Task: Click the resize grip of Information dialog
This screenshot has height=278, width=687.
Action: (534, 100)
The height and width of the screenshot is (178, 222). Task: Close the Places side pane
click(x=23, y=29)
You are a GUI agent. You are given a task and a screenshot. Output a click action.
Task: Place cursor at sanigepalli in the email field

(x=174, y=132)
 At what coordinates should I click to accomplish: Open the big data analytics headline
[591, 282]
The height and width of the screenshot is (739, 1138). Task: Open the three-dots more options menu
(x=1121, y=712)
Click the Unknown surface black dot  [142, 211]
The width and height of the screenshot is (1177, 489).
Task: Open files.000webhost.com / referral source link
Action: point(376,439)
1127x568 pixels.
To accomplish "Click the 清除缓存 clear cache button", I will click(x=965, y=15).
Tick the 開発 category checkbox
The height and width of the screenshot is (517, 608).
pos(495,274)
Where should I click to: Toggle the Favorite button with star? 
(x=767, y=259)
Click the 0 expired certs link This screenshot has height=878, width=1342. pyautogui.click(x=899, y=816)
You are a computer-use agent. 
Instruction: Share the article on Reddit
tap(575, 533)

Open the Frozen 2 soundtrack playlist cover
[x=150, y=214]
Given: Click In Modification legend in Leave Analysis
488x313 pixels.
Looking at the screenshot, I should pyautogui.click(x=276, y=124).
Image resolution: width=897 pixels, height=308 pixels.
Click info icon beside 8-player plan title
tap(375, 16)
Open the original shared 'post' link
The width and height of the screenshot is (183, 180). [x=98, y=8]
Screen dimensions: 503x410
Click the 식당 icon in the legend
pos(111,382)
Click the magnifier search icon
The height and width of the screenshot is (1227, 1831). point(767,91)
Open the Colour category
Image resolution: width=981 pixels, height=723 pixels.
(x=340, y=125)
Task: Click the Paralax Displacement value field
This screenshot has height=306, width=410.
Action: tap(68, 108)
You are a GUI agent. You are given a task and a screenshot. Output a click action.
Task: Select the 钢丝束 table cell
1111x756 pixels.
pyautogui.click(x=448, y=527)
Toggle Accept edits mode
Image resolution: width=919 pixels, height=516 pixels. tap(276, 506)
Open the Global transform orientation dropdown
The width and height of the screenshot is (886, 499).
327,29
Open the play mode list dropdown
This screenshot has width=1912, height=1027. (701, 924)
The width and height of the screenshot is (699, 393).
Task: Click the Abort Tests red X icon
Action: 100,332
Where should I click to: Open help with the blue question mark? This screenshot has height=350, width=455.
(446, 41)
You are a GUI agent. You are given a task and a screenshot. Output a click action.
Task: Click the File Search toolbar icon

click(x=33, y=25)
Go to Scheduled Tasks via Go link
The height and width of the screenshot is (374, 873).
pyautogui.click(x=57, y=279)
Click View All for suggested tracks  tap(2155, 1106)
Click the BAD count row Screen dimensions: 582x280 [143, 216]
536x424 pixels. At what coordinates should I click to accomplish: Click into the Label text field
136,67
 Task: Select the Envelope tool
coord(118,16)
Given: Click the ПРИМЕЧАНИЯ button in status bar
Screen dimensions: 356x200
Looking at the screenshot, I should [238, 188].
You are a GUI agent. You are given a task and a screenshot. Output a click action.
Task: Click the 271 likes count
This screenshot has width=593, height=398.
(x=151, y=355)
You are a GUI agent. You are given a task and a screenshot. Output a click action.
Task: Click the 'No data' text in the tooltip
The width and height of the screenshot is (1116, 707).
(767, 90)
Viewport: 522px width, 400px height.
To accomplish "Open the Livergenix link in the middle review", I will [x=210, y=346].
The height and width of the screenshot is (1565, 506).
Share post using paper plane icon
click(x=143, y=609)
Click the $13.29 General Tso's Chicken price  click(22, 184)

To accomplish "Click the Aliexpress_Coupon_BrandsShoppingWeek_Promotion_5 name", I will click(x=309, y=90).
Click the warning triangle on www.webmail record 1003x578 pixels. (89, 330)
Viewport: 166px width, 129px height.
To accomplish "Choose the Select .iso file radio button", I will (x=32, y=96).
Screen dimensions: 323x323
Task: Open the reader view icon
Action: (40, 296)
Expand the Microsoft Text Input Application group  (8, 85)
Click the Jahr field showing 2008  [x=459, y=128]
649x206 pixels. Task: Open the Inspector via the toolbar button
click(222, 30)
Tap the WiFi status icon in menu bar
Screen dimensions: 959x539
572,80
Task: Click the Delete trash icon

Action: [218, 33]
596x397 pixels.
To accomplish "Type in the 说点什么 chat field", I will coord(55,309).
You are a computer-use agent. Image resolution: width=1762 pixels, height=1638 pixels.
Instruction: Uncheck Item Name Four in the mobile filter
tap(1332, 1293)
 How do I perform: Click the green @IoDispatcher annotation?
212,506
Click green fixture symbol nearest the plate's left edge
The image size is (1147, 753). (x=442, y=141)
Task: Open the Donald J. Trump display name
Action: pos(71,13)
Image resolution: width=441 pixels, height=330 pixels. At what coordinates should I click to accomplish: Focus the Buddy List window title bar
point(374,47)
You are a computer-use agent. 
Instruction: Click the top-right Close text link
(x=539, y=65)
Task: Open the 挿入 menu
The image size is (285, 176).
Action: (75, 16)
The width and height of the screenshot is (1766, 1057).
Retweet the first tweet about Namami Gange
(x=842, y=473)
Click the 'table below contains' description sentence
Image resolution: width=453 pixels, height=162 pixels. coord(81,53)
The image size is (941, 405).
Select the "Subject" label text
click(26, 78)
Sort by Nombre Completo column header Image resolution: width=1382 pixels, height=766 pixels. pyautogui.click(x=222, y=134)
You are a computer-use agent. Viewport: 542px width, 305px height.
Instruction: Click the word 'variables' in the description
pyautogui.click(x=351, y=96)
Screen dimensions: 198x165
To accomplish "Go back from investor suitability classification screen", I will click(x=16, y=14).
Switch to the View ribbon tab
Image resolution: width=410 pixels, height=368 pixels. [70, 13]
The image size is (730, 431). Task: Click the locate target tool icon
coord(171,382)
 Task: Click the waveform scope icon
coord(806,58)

▶ **WHAT YOU HAVE TO DO**
Render every line of the listing above as a JSON array of strings, one string per line, with blank lines omitted.

▶ **THE RESULT**
[
  "Task: Click the resize grip of Information dialog",
  "This screenshot has height=278, width=687.",
  "Action: (534, 100)",
  "The height and width of the screenshot is (178, 222). Task: Close the Places side pane",
  "click(x=23, y=29)",
  "You are a GUI agent. You are given a task and a screenshot. Output a click action.",
  "Task: Place cursor at sanigepalli in the email field",
  "(x=174, y=132)",
  " At what coordinates should I click to accomplish: Open the big data analytics headline",
  "[591, 282]",
  "The height and width of the screenshot is (739, 1138). Task: Open the three-dots more options menu",
  "(x=1121, y=712)",
  "Click the Unknown surface black dot  [142, 211]",
  "The width and height of the screenshot is (1177, 489).",
  "Task: Open files.000webhost.com / referral source link",
  "Action: point(376,439)",
  "1127x568 pixels.",
  "To accomplish \"Click the 清除缓存 clear cache button\", I will click(x=965, y=15).",
  "Tick the 開発 category checkbox",
  "The height and width of the screenshot is (517, 608).",
  "pos(495,274)",
  "Where should I click to: Toggle the Favorite button with star? ",
  "(x=767, y=259)",
  "Click the 0 expired certs link This screenshot has height=878, width=1342. pyautogui.click(x=899, y=816)",
  "You are a computer-use agent. ",
  "Instruction: Share the article on Reddit",
  "tap(575, 533)",
  "Open the Frozen 2 soundtrack playlist cover",
  "[x=150, y=214]",
  "Given: Click In Modification legend in Leave Analysis",
  "488x313 pixels.",
  "Looking at the screenshot, I should pyautogui.click(x=276, y=124).",
  "Image resolution: width=897 pixels, height=308 pixels.",
  "Click info icon beside 8-player plan title",
  "tap(375, 16)",
  "Open the original shared 'post' link",
  "The width and height of the screenshot is (183, 180). [x=98, y=8]",
  "Screen dimensions: 503x410",
  "Click the 식당 icon in the legend",
  "pos(111,382)",
  "Click the magnifier search icon",
  "The height and width of the screenshot is (1227, 1831). point(767,91)",
  "Open the Colour category",
  "Image resolution: width=981 pixels, height=723 pixels.",
  "(x=340, y=125)",
  "Task: Click the Paralax Displacement value field",
  "This screenshot has height=306, width=410.",
  "Action: tap(68, 108)",
  "You are a GUI agent. You are given a task and a screenshot. Output a click action.",
  "Task: Select the 钢丝束 table cell",
  "1111x756 pixels.",
  "pyautogui.click(x=448, y=527)",
  "Toggle Accept edits mode",
  "Image resolution: width=919 pixels, height=516 pixels. tap(276, 506)",
  "Open the Global transform orientation dropdown",
  "The width and height of the screenshot is (886, 499).",
  "327,29",
  "Open the play mode list dropdown",
  "This screenshot has width=1912, height=1027. (701, 924)",
  "The width and height of the screenshot is (699, 393).",
  "Task: Click the Abort Tests red X icon",
  "Action: 100,332",
  "Where should I click to: Open help with the blue question mark? This screenshot has height=350, width=455.",
  "(446, 41)",
  "You are a GUI agent. You are given a task and a screenshot. Output a click action.",
  "Task: Click the File Search toolbar icon",
  "click(x=33, y=25)",
  "Go to Scheduled Tasks via Go link",
  "The height and width of the screenshot is (374, 873).",
  "pyautogui.click(x=57, y=279)",
  "Click View All for suggested tracks  tap(2155, 1106)",
  "Click the BAD count row Screen dimensions: 582x280 [143, 216]",
  "536x424 pixels. At what coordinates should I click to accomplish: Click into the Label text field",
  "136,67",
  " Task: Select the Envelope tool",
  "coord(118,16)",
  "Given: Click the ПРИМЕЧАНИЯ button in status bar",
  "Screen dimensions: 356x200",
  "Looking at the screenshot, I should [238, 188].",
  "You are a GUI agent. You are given a task and a screenshot. Output a click action.",
  "Task: Click the 271 likes count",
  "This screenshot has width=593, height=398.",
  "(x=151, y=355)",
  "You are a GUI agent. You are given a task and a screenshot. Output a click action.",
  "Task: Click the 'No data' text in the tooltip",
  "The width and height of the screenshot is (1116, 707).",
  "(767, 90)",
  "Viewport: 522px width, 400px height.",
  "To accomplish \"Open the Livergenix link in the middle review\", I will [x=210, y=346].",
  "The height and width of the screenshot is (1565, 506).",
  "Share post using paper plane icon",
  "click(x=143, y=609)",
  "Click the $13.29 General Tso's Chicken price  click(22, 184)",
  "To accomplish \"Click the Aliexpress_Coupon_BrandsShoppingWeek_Promotion_5 name\", I will click(x=309, y=90).",
  "Click the warning triangle on www.webmail record 1003x578 pixels. (89, 330)",
  "Viewport: 166px width, 129px height.",
  "To accomplish \"Choose the Select .iso file radio button\", I will (x=32, y=96).",
  "Screen dimensions: 323x323",
  "Task: Open the reader view icon",
  "Action: (40, 296)",
  "Expand the Microsoft Text Input Application group  (8, 85)",
  "Click the Jahr field showing 2008  [x=459, y=128]",
  "649x206 pixels. Task: Open the Inspector via the toolbar button",
  "click(222, 30)",
  "Tap the WiFi status icon in menu bar",
  "Screen dimensions: 959x539",
  "572,80",
  "Task: Click the Delete trash icon",
  "Action: [218, 33]",
  "596x397 pixels.",
  "To accomplish \"Type in the 说点什么 chat field\", I will coord(55,309).",
  "You are a computer-use agent. Image resolution: width=1762 pixels, height=1638 pixels.",
  "Instruction: Uncheck Item Name Four in the mobile filter",
  "tap(1332, 1293)",
  " How do I perform: Click the green @IoDispatcher annotation?",
  "212,506",
  "Click green fixture symbol nearest the plate's left edge",
  "The image size is (1147, 753). (x=442, y=141)",
  "Task: Open the Donald J. Trump display name",
  "Action: pos(71,13)",
  "Image resolution: width=441 pixels, height=330 pixels. At what coordinates should I click to accomplish: Focus the Buddy List window title bar",
  "point(374,47)",
  "You are a computer-use agent. ",
  "Instruction: Click the top-right Close text link",
  "(x=539, y=65)",
  "Task: Open the 挿入 menu",
  "The image size is (285, 176).",
  "Action: (75, 16)",
  "The width and height of the screenshot is (1766, 1057).",
  "Retweet the first tweet about Namami Gange",
  "(x=842, y=473)",
  "Click the 'table below contains' description sentence",
  "Image resolution: width=453 pixels, height=162 pixels. coord(81,53)",
  "The image size is (941, 405).",
  "Select the \"Subject\" label text",
  "click(26, 78)",
  "Sort by Nombre Completo column header Image resolution: width=1382 pixels, height=766 pixels. pyautogui.click(x=222, y=134)",
  "You are a computer-use agent. Viewport: 542px width, 305px height.",
  "Instruction: Click the word 'variables' in the description",
  "pyautogui.click(x=351, y=96)",
  "Screen dimensions: 198x165",
  "To accomplish \"Go back from investor suitability classification screen\", I will click(x=16, y=14).",
  "Switch to the View ribbon tab",
  "Image resolution: width=410 pixels, height=368 pixels. [70, 13]",
  "The image size is (730, 431). Task: Click the locate target tool icon",
  "coord(171,382)",
  " Task: Click the waveform scope icon",
  "coord(806,58)"
]